Read Exodus 4:18-26 at Bible Gateway.
Paragraph division
Exo 4:18-26 {p} Return to Egypt with authority + obedience
18 And Moses went and returned to Jethro his father-in-law, and said to him: “Let me go, I pray you, and return to my brethren that are in Egypt, and see whether they be yet alive.” And Jethro said to Moses: “Go in peace.” 19 And Yehovah said to Moses in Midian: “Go, return into Egypt; for all the men are dead that sought your life.” 20 And Moses took his wife and his sons, and set them upon a donkey, and he returned to the land of Egypt; and Moses took the rod of God in his hand. 21 And Yehovah said to Moses: “When you go back into Egypt, see that you do before Pharaoh all the wonders which I have put in your hand; but I will harden his heart, and he will not let the people go. 22 And you shall say to Pharaoh: Thus says Yehovah: Israel is My son, My firstborn. 23 And I have said to you: Let My son go, that he may serve Me; and you have refused to let him go. Behold, I will slay your son, your firstborn.” 24 And it came to pass on the way at the lodging-place, that Yehovah met him, and sought to kill him. 25 Then Zipporah took a flint, and cut off the foreskin of her son, and cast it at his feet; and she said: “Surely you are a bridegroom of blood to me.” 26 So He let him alone. Then she said: A bridegroom of blood in regard of the circumcision. {p} Exo 4:18-26
This question has always plagued me about this paragraph: Why did God provide a deliverer for Israel through miraculous circumstances, and call, equip, and anoint him for his task, then seek to kill him when he was finally on his way back to Egypt to execute his commission?
Moses, being born to the house of Levi in Egypt, was circumcised on the eighth day according to the covenant God made with Abraham. I believe this is how Pharaoh’s daughter was able to recognize immediately that the baby in the basket was a baby boy of the Hebrews. His sons born to his wife Zipporah, were not circumcised on the eighth day according to the covenant of God. Zipporah seems to have been opposed to the practice, and so Moses did not press the issue.
However, I believe that when Moses met God in the burning bush, it became fresh on his heart again to circumcise his sons after the covenant of God. It is clear that Zipporah remained opposed. Moses did not overrule his wife, but took the rod of God in his hand to accomplish his commission.
The rod of God represents the authority of God. The Hebrew letter lamed originally was a pictograph of the shepherd’s staff or rod, the tool of his office which allowed him to lead and direct the sheep. The lamed then can not only mean to shepherd, direct, or teach, but also to wield authority. The scepter of the king is the rod of his authority. When the authority of Aaron to act as high priest was questioned among the elders of Israel, it was Aaron’s rod that budded out of all the other rods.

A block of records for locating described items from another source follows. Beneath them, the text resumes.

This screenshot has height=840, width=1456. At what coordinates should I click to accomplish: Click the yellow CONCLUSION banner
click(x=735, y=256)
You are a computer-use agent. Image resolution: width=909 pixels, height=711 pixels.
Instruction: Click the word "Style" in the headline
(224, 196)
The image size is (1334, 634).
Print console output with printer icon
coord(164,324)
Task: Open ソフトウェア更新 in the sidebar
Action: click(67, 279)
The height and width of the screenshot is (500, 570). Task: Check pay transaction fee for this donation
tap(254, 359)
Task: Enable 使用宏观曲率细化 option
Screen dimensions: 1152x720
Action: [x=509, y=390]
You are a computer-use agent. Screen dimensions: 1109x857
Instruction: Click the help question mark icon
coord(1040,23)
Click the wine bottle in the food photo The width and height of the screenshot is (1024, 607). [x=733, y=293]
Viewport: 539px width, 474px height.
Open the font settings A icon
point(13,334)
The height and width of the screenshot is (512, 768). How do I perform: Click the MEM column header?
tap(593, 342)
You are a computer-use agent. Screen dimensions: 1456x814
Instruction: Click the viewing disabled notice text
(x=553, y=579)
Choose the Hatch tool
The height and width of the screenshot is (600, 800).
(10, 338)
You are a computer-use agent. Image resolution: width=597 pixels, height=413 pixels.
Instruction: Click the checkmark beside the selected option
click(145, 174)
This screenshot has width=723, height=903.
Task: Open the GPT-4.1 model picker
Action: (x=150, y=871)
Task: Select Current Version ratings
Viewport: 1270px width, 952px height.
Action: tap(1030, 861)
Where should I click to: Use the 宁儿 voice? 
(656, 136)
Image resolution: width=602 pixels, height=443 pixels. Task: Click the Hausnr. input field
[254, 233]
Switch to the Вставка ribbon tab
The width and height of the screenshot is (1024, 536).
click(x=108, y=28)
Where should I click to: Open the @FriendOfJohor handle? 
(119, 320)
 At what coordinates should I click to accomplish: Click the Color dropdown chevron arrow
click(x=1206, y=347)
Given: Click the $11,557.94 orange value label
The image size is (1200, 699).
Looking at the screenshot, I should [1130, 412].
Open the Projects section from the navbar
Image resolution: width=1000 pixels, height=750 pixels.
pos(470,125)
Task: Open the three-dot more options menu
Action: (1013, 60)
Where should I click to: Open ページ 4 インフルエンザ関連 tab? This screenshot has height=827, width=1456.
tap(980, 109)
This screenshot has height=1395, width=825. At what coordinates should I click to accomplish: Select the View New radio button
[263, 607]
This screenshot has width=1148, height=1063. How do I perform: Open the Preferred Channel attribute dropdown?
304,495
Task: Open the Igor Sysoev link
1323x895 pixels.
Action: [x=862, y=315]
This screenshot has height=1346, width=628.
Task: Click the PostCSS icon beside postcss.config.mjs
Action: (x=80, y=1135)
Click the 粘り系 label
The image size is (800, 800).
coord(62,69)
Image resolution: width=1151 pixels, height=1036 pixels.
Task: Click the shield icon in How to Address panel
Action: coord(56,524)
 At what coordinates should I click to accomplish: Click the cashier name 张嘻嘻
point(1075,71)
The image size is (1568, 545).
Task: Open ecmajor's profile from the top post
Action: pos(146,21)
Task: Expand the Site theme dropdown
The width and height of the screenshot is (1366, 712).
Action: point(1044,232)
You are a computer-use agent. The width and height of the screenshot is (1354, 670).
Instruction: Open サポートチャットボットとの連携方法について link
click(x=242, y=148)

God charged and anointed Moses with authority to command Pharaoh and accomplish deliverance for Israel, and the rod of God in his hand was the symbol that his message was indeed, “Thus saith the Lord.” The signs and wonders which the rod allowed Moses to perform, confirmed the Word of the Lord, and established that Moses’ authority had in fact been given to him by God.
But if Moses would not obey God when his wife said, “No;” how was he going to obey God when Pharaoh said, “No?” If he would not do the simple thing of circumcising his sons in faith, how was he going to do the hard thing of shepherding six million of the children of Israel? When Moses showed God that he would not exercise his rightful authority over his wife, God took the drastic step of seeking to kill Moses, as the Scripture records. In other words, the rod of God must necessarily be wielded by a man submitted in faith and in obedience to the Lord his God above all others.
We know nothing about how the Lord sought Moses’ life. If it had been the Lord’s intention to have Moses dead and go on to the next candidate, Moses would be dead, and a struggle would not have ensued. (The Lord God wrestled with Jacob also, when Jacob faced his crossroads of obedience.) That Moses and Zipporah both knew why Moses’ life was being sought, and who was seeking it, is clear. Zipporah relented to save her husband’s life, however casting the foreskin disdainfully at his feet, and calling him a husband of blood.
But Moses learned that day just how serious the Lord was when He asked something of him. I believe this incident was a turning point in Moses’ life and heart, which strengthened him to become the servant faithful in all His house for the next 40 years, as Scripture records of him.
Thus the theme of the paragraph, is Moses returning to Egypt with authority (i.e., the rod of God) coupled with obedience (i.e., the circumcision).